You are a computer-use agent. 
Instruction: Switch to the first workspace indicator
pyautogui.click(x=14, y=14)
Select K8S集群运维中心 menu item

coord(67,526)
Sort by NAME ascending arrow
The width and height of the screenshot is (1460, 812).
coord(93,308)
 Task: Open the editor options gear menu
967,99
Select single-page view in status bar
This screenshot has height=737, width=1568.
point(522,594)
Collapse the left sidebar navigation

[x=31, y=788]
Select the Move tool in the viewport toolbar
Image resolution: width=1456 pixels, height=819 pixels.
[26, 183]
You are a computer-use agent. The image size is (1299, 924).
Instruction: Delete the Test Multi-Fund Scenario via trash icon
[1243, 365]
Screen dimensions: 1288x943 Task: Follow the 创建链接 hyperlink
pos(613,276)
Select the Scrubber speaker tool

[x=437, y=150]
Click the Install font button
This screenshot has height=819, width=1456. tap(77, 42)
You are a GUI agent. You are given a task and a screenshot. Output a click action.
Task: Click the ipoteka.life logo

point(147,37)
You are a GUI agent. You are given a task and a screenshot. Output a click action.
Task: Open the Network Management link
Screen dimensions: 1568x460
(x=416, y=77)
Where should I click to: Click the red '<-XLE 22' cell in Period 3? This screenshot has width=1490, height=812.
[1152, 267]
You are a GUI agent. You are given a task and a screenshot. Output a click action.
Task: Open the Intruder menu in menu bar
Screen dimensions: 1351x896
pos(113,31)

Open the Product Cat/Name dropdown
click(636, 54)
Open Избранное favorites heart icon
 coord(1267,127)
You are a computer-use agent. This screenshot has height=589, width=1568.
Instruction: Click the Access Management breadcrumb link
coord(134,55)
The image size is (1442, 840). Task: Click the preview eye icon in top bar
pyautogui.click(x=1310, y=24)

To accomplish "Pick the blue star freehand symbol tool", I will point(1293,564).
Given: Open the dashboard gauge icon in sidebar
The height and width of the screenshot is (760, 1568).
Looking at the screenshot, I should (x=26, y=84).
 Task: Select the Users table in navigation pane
----------------
Word for word, copy out the records.

--- Task response ---
You are a computer-use agent. 
Instruction: Switch to the first workspace indicator
pyautogui.click(x=14, y=14)
Select K8S集群运维中心 menu item

coord(67,526)
Sort by NAME ascending arrow
The width and height of the screenshot is (1460, 812).
coord(93,308)
 Task: Open the editor options gear menu
967,99
Select single-page view in status bar
This screenshot has height=737, width=1568.
point(522,594)
Collapse the left sidebar navigation

[x=31, y=788]
Select the Move tool in the viewport toolbar
Image resolution: width=1456 pixels, height=819 pixels.
[26, 183]
You are a computer-use agent. The image size is (1299, 924).
Instruction: Delete the Test Multi-Fund Scenario via trash icon
[1243, 365]
Screen dimensions: 1288x943 Task: Follow the 创建链接 hyperlink
pos(613,276)
Select the Scrubber speaker tool

[x=437, y=150]
Click the Install font button
This screenshot has height=819, width=1456. tap(77, 42)
You are a GUI agent. You are given a task and a screenshot. Output a click action.
Task: Click the ipoteka.life logo

point(147,37)
You are a GUI agent. You are given a task and a screenshot. Output a click action.
Task: Open the Network Management link
Screen dimensions: 1568x460
(x=416, y=77)
Where should I click to: Click the red '<-XLE 22' cell in Period 3? This screenshot has width=1490, height=812.
[1152, 267]
You are a GUI agent. You are given a task and a screenshot. Output a click action.
Task: Open the Intruder menu in menu bar
Screen dimensions: 1351x896
pos(113,31)

Open the Product Cat/Name dropdown
click(636, 54)
Open Избранное favorites heart icon
 coord(1267,127)
You are a computer-use agent. This screenshot has height=589, width=1568.
Instruction: Click the Access Management breadcrumb link
coord(134,55)
The image size is (1442, 840). Task: Click the preview eye icon in top bar
pyautogui.click(x=1310, y=24)

To accomplish "Pick the blue star freehand symbol tool", I will point(1293,564).
Given: Open the dashboard gauge icon in sidebar
The height and width of the screenshot is (760, 1568).
Looking at the screenshot, I should (x=26, y=84).
 Task: Select the Users table in navigation pane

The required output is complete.